See this observation: https://www.inaturalist.org/observations/265715372. CV suggests this is Procambarus clarkii. Any knowledgeable identifier would know this is not that species. On adults, which this clearly is, P. clarkii usually have red tubercles on the claws, or sometimes yellowish ones. Not black ones. This is pretty easily identified as a member of the subgenus Ortmannicus, which includes P. acutus and P. zonangulus, the two of which are indistinguishable via the photos provided. Although I have IDed as the latter, which is not in the CV model, P. acutus is, and I think CV should identify is as that one. It rather gives it as second choice. P. clarkii has 15,987 research grade observations and P. acutus has 893. This seems like more than enough to train CV to correctly distinguish the two. I occasionally have noticed that incorrectly identified observations seem to be due to incorrect CV suggestions. I did a test of 30 research grade P. acutus observations and CV correctly suggested 76.6% of them, while 20.0% were incorrectly suggested to be P. clarkii, and 3.3% another species.

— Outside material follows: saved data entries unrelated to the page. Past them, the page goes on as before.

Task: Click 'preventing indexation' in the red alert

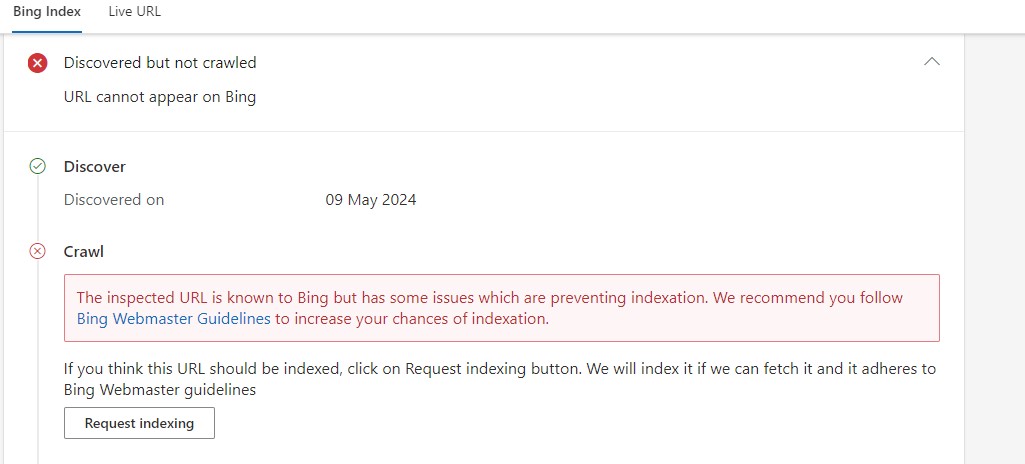Action: pyautogui.click(x=628, y=298)
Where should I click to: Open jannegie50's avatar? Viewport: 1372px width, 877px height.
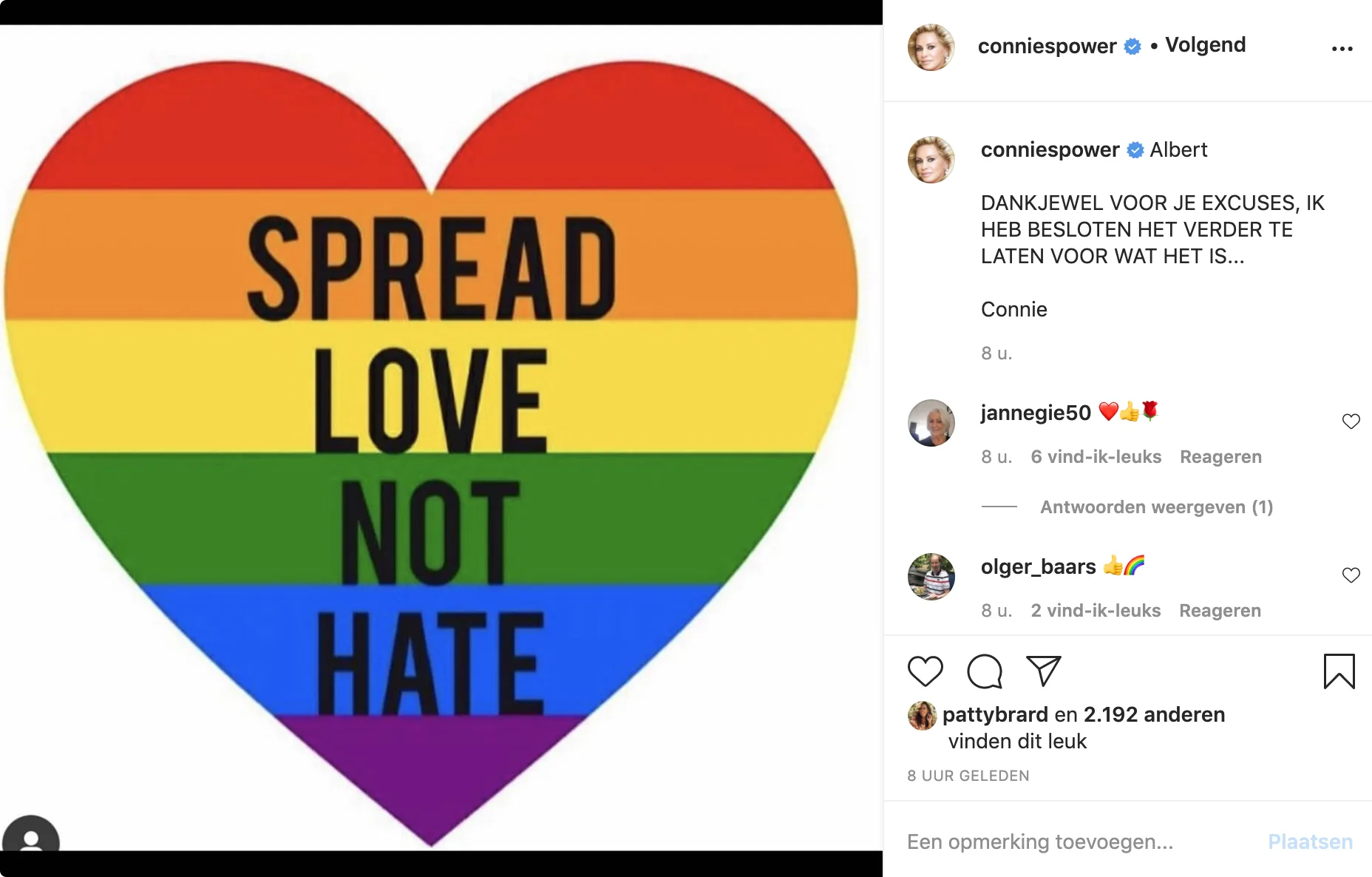931,423
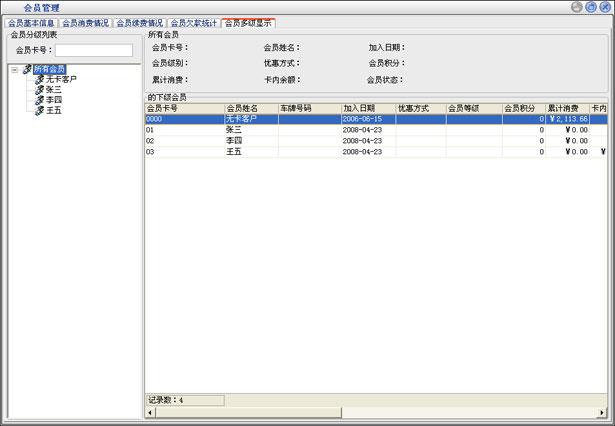Collapse the 所有会员 tree node

tap(14, 69)
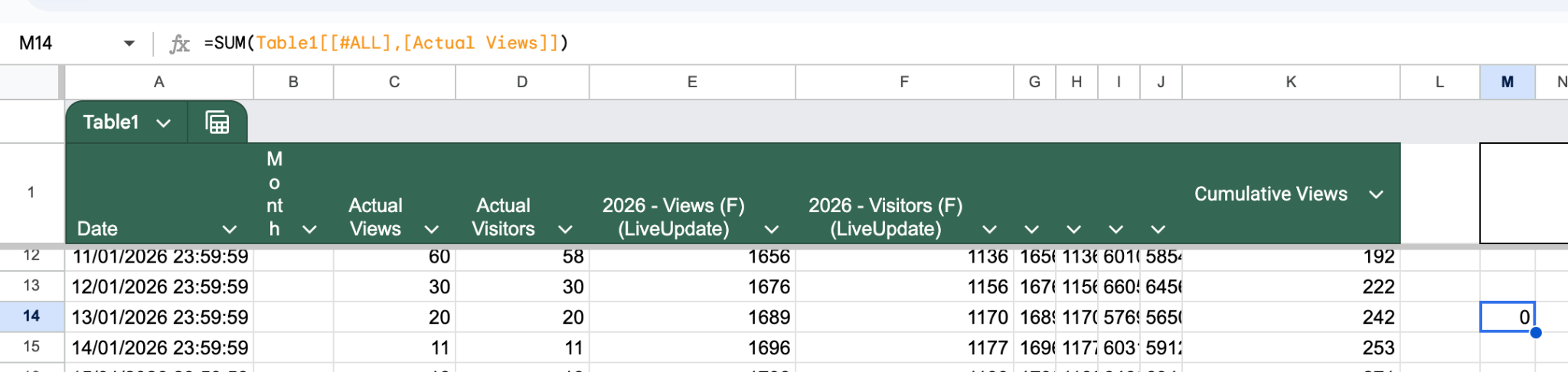Click the M14 Name Box field

tap(61, 44)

To me, all of these observations are readily identifiable. Is a 23.3% rate of incorrect CV suggestions reasonable? I would hope it would do better.

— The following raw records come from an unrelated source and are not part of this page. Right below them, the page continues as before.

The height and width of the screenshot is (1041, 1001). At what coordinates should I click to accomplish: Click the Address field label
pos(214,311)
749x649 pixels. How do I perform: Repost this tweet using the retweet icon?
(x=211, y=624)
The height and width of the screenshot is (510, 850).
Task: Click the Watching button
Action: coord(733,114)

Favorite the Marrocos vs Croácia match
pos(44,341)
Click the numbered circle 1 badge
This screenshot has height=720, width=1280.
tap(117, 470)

None of us can pinpoint exactly why computer vision struggles in specific cases, but FWIW in the first image (the one computer vision uses to suggest a taxon), a lot of the organism is more in shadow which makes the contrast between colors limited.

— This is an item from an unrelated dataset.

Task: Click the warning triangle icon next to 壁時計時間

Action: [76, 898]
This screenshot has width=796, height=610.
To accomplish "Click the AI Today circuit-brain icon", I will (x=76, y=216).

If you use CV on one of the brighter images that clearly shows the claws’ colors, the more closely related P. acutus is suggested first.
@bouteloua’s comments highlight that CV suggestions are not only at the whim of the “black box” which is CV, but also the inputs from the OP. In focus, well lit, close-cropped first images will always yield better CV results. It’s the ongoing process of user education.
And then there’s Seek identifying this as a crayfish…
I had to try this one myself! Luckily it seems to ID it correctly in iNaturalist. I wonder what’s going on with Seek. Maybe it has an older CV model.
CV can be good at pointing you in the right general direction for ID’s, but it is often pretty bad at picking up finer details, which are often necessary to distinguish crawfish. In my experience, often times CV will simply suggest the most common crawfish species in the area as the top result (in my current area this is Cambarus bartonii), even for very clear photos of other species. I also imagine the vast number of misidentified crawfish (including P. clarkii and P. acutus being confused with each other) on inat, many of which are research grade, are screwing with the CV training as well, which leads to a self fulfilling cycle as incorrect CV leads to misidentified observations, which leads to worse CV. Ultimately we really need more human crawfish identifiers, because I don’t believe the AI will ever be very good at that task
76.6 % is worse than for birds but heaps better than for Australian grasses.
I still look at CV suggestions. It snaps me out of the “same genus as previous” bias sometimes and might offer the correct ID which saves me typing.
I set the order of photos for expert identifiers in mind. CV will be trained on all photos anyway.
It is up for some consensus to say what percentage is good enough. Currently CV is only spot tested by identifiers. Once that’s automated, CV can excuse itself from offering taxon level suggestions and revert to genus level or higher, as it does now when the visuals do not quite match.
I looked at the example. The CV correctly identified the crayfish to genus. I think what should change is that the following taxa level identifications should be labelled as “Here are our top guesses”
The other option for a lot of cases is to introduce sub-genera or sections. That would refine what correct IDs come out of CV.